Binary golden eagle optimizer combined with initialization of feature number subspace for feature selection
Xinkai Yang, Luhan Zhen, Zhanshan Li
Abstract
Feature Selection (FS) is a significant data preprocessing technique, whose purpose is to identify feature subset that can improve the prediction accuracy from the subsequent training model, while ensuring that the number of features is minimized. The Binary Golden Eagle Optimizer (BGEO) algorithm can efficiently search for the feature subset that satisfies the desired requirements on small and medium sized data. However, searching for subsets becomes much more difficult as the data dimension increases. To handle this problem, we present the Binary Golden Eagle Optimizer algorithm combined with Initialization of Feature Number Subspace (BGEO-IFNS) as the first application of BGEO for high-dimensional FS. Initialization of Feature Number Subspace (IFNS) consists of the following steps: First, the feature space is divided into several subspaces with different feature numbers. Next, new individuals are generated to correspond to the different subspaces. Finally, the quality of these new individuals is assessed using the original population. The initial population generated by this method improves the diversity while maintaining high quality, thus improving solving ability of the subsequent algorithm on high-dimensional data.

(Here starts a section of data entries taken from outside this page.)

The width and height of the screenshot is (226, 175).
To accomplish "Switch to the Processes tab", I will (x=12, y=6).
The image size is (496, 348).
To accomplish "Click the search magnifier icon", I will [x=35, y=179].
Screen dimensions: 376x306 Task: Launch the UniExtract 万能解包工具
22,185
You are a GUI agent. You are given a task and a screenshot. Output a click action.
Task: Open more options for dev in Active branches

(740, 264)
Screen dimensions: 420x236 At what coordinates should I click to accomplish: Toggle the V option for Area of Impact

To validate our approach, we conduct experiments on 14 small and medium dimensional datasets as well as 10 high-dimensional datasets. The experimental results show that BGEO-IFNS achieves a large improvement in effectiveness over BGEO and other state-of-the-art algorithms on the majority of datasets. In addition, BGEO-IFNS achieves optimal performance when compared with other metaheuristic algorithms utilizing IFNS. The results further validate the generalizability and adaptability of the new initialization method with BGEO.